Territoires zéro chômeur : le Pays Nivernais Morvan souhaite créer 360 emplois en 3 ans

Six villes du Pays Nivernais Morvan veulent bénéficier du dispositif "Territoires zéro chômeur longue durée". Une initiative qui pourrait créer plus de 350 emplois en trois ans. Mais les communes doivent d'abord passer par un processus de sélection exigeant.
Le Pays Nivernais Morvan est un territoire regroupant 60 000 habitants.
Le Pays Nivernais Morvan est un territoire regroupant 60 000 habitants. © DR
A l'unanimité. Les députés se sont rejoints dans un rare consensus cette semaine pour voter la prolongation et l'élargissement de l'expérimentation Territoires zéro chômeur longue durée (TZCLD), proposée par l'ex-député de la Côte-d'Or, Laurent Granguillaume, en 2017.

50 nouveaux territoires devraient pouvoir bénéficier de cette initiative novatrice : les sommes normalement versées (RSA, allocations chômage) à des chômeurs, volontaires, de longue durée (plus d'un an) sont utilisées pour les payer à exercer des activités qui manquent à leur lieu de vie.

Les structures créées pour les accueillir sont nommées "entreprises à but d'emploi (EBE)". Elles n’embauchent qu'en CDI et au SMIC, et ne doivent pas marcher sur les plates-bandes d'activités locales existantes. La région et le département abondent financièrement directement ou indirectement le dispositif. Dans la Nièvre, le Pays Nivernais Morvan compte bien déposer un dossier pour bénéficier de l'initiative. "Ce vote signifie que la communauté nationale a le devoir et les moyens de rendre effectif le droit à l'emploi", souligne Christian Paul, président du Pays Nivernais Morvan.

Dans ce territoire de 60 000 habitants qui unit vingt communes et cinq communautés de communes, six villes devraient se porter candidates : Château-Chinon, Clamecy, Lormes, Luzy, Moulins-Engilbert et Varzy. "Dans chaque village, un comité local composé d'élus, de chômeurs, de cadres, d'associatifs tentent d'identifier les besoins et les compétences de l'endroit", explique l'ex-député de la Nièvre, sur le projet depuis 2018.

Dans ma commune, à Lormes, il n'existe pas d'atelier de réparation de vélos et de scooters. Il faut faire 15 kilomètres pour trouver quelqu'un de compétent".

Christian Paul, président du Pays Nivernais Morvan.

Il illustre : "par exemple, dans ma commune, à Lormes, il n'existe pas d'atelier de réparation de vélos et de scooters. Il faut faire 15 kilomètres pour trouver quelqu'un de compétent". L'idée serait donc de rémunérer une personne volontaire éloignée de l'emploi depuis longtemps pour combler ce besoin. Pour l'instant, les besoins identifiés sont "l'aide à la personne, la sous-traitance d'entreprises locales, la production artisanale, l'entretien des espaces communaux et une recyclerie", liste Christian Paul.

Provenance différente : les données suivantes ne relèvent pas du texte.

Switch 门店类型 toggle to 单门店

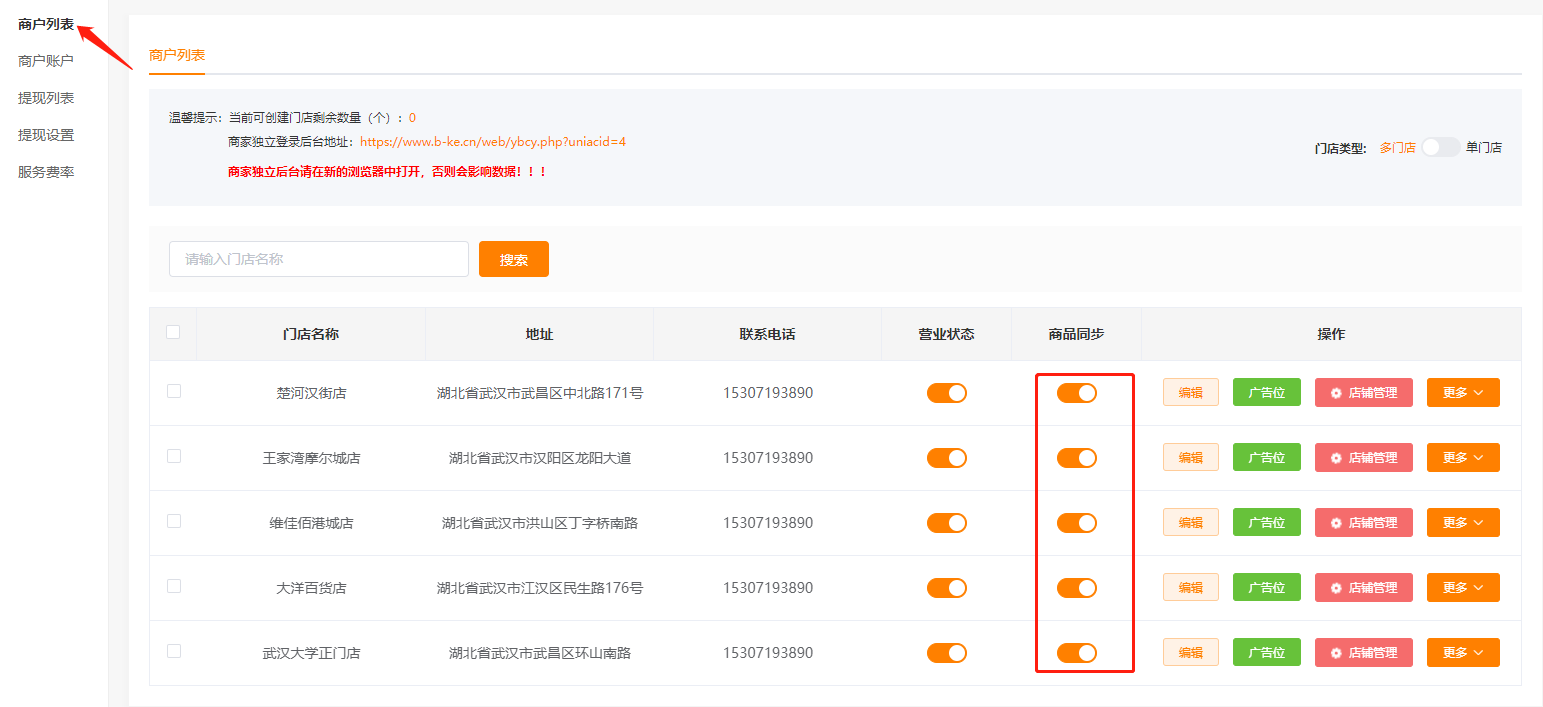click(1440, 147)
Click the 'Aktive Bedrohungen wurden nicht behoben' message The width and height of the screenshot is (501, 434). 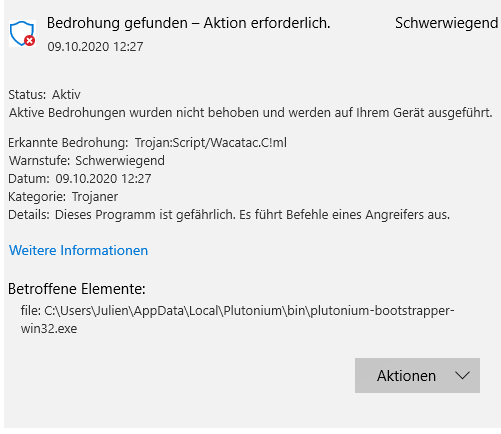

Non loin de là, à Prémery, dans la Nièvre, le "TZCLD" a déjà été testé : "cela a notamment permis de remettre sur le chemin de l'emploi un ébéniste et une créatrice de bijoux", affirme Christian Paul. Si les compétences et les besoins locaux ne se croisent pas, des formations peuvent aboutir.

Plus de 130 candidats pour 50 places

Une fourchette ambitieuse envisage la création de 60 emplois en 3 ans dans chaque ville nivernaise candidate, soit potentiellement 360 emplois. L'homme politique espère démarrer l'initiative à l'automne 2021 : "notre dossier, déposé en février ou mars 2021, pourrait être instruit de juin à octobre et démarrer dans la foulée".

"Plus de 130 territoires sont déjà candidats", a calculé Laurent Grandguillaume, à l'origine et aux manettes de TZCLD, alors que seulement 50 places seront disponibles.

"Les territoires intéressés devront candidater auprès du fonds d’expérimentation présidé par Louis Gallois. Ensuite, c’est le fonds qui soumettra les dossiers au ministère du Travail pour habilitation les dossiers qui répondent au cahier des charges. Et à la fin, c’est le ministère du Travail qui décidera", précisait l'ex-député de la Côte-d'Or, en septembre 2020 dans ces colonnes.

Bientôt le feu vert pour Semur ?


En Bourgogne, ce n'est pas la seule localité qui devrait déposer une candidature. Cluny, Tournus (Saône-et-Loire) et Semur-en-Auxois (Côte-d’Or) s'intéressent au projet. La seconde est également bien avancée dans sa démarche qui devrait être connue rapidement.